▸ **Instructions for the task**
Using the entries that follow, write out the line containing "Instruction: Search backups", the line containing "1080x752 pixels.", and every line between them, exactly and nothing else.

[Records contained in a dataset]

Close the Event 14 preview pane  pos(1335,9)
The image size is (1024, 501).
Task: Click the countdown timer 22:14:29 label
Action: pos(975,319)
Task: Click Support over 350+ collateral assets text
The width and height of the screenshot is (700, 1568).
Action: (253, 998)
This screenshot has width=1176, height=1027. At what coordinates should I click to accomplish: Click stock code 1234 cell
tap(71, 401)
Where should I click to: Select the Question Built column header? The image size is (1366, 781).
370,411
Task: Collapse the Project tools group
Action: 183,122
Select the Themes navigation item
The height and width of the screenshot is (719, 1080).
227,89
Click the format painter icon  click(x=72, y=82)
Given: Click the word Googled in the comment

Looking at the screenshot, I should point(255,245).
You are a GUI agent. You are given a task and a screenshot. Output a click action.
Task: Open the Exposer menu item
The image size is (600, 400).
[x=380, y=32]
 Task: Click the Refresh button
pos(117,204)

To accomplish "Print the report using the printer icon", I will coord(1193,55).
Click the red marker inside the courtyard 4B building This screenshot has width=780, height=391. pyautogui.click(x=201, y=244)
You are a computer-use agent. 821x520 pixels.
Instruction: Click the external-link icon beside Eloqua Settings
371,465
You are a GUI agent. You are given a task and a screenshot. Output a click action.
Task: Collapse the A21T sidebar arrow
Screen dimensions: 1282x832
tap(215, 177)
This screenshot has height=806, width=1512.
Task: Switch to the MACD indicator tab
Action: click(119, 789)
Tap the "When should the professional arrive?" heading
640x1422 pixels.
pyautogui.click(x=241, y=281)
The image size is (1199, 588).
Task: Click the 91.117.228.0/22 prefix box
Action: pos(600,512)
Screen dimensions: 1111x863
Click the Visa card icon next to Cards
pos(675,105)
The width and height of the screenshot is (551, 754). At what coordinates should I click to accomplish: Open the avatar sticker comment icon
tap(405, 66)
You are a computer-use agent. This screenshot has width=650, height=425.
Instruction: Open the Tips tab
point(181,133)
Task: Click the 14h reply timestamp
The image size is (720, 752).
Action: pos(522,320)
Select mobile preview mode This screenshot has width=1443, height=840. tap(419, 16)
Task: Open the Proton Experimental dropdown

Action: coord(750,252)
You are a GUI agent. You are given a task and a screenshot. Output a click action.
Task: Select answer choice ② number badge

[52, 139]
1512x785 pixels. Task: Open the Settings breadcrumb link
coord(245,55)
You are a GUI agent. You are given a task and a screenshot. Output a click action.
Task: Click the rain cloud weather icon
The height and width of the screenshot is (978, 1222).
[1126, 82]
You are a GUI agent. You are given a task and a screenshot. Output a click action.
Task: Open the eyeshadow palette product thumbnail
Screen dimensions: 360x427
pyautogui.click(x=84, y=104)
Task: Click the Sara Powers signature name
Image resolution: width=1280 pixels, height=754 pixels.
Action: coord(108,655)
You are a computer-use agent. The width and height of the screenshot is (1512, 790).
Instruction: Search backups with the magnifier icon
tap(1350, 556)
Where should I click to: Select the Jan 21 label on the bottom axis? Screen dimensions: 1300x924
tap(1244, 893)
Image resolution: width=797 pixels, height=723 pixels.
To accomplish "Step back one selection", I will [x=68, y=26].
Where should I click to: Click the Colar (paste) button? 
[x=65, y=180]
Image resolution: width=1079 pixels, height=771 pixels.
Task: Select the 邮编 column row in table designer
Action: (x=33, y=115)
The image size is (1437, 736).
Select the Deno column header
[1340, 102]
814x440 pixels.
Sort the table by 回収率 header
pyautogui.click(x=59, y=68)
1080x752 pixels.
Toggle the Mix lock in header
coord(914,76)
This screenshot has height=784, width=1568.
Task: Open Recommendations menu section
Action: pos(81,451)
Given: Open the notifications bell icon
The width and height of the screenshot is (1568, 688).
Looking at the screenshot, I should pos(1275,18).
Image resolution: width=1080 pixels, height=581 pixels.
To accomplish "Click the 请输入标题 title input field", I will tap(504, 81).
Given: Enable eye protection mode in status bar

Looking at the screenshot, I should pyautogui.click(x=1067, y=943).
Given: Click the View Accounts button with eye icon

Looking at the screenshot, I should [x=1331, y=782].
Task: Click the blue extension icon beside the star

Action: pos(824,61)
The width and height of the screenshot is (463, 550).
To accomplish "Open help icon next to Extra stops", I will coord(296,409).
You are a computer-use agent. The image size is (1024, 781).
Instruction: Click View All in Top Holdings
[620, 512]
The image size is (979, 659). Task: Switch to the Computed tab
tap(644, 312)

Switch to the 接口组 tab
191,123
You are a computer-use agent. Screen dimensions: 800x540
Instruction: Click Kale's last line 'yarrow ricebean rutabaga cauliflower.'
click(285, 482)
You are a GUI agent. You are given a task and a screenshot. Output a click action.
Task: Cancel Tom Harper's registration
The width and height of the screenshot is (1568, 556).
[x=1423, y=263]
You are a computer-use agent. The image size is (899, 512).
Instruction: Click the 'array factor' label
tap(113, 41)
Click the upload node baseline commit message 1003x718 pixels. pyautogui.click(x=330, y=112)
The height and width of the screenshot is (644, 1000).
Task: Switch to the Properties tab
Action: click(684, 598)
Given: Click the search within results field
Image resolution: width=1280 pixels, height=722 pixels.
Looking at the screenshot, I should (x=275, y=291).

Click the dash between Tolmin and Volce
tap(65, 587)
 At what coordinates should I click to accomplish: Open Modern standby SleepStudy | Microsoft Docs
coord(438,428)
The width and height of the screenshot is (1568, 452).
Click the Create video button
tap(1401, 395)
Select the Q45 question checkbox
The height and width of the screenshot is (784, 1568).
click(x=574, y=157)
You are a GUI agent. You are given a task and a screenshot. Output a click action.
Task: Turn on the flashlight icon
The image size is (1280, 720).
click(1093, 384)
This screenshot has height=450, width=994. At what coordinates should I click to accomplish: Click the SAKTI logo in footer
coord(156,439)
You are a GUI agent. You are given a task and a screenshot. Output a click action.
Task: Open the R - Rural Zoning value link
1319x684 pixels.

▸ **Finished task**
Instruction: Search backups with the magnifier icon
tap(1350, 556)
Where should I click to: Select the Jan 21 label on the bottom axis? Screen dimensions: 1300x924
tap(1244, 893)
Image resolution: width=797 pixels, height=723 pixels.
To accomplish "Step back one selection", I will [x=68, y=26].
Where should I click to: Click the Colar (paste) button? 
[x=65, y=180]
Image resolution: width=1079 pixels, height=771 pixels.
Task: Select the 邮编 column row in table designer
Action: (x=33, y=115)
The image size is (1437, 736).
Select the Deno column header
[1340, 102]
814x440 pixels.
Sort the table by 回収率 header
pyautogui.click(x=59, y=68)
1080x752 pixels.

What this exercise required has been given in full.